### Available data

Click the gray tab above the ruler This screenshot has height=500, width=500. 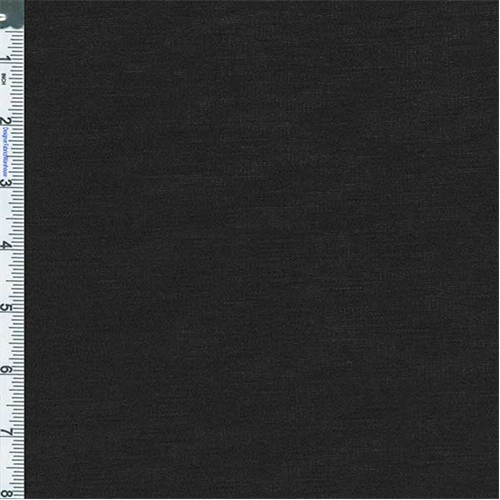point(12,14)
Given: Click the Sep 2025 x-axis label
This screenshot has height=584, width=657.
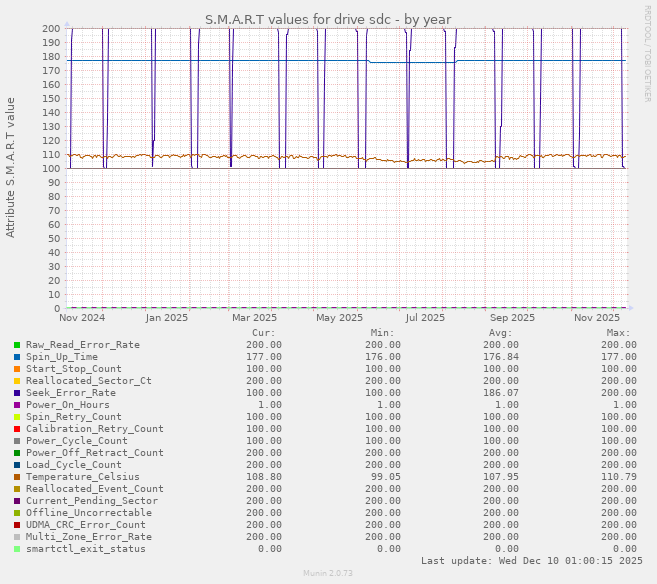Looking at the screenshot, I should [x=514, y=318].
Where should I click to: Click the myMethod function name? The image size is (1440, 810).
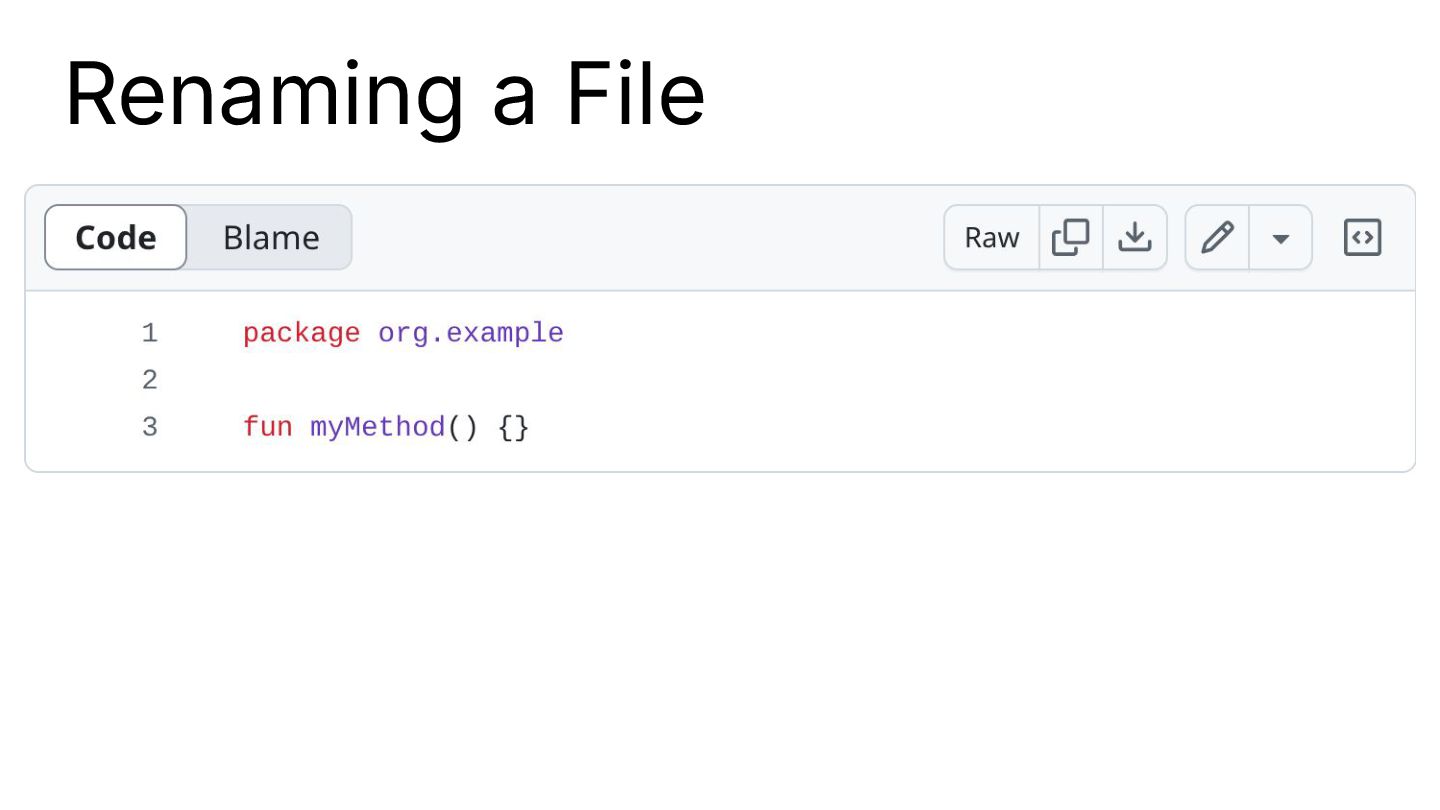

######

**Assignment**
With pictures excluded, copy exactly the lines from the line containing "This screenshot has height=584, width=657." through the last line of the listing above, both ends included.

**Solution to this exercise**
This screenshot has height=584, width=657.
Looking at the screenshot, I should [x=514, y=318].
Where should I click to: Click the myMethod function name? The image size is (1440, 810).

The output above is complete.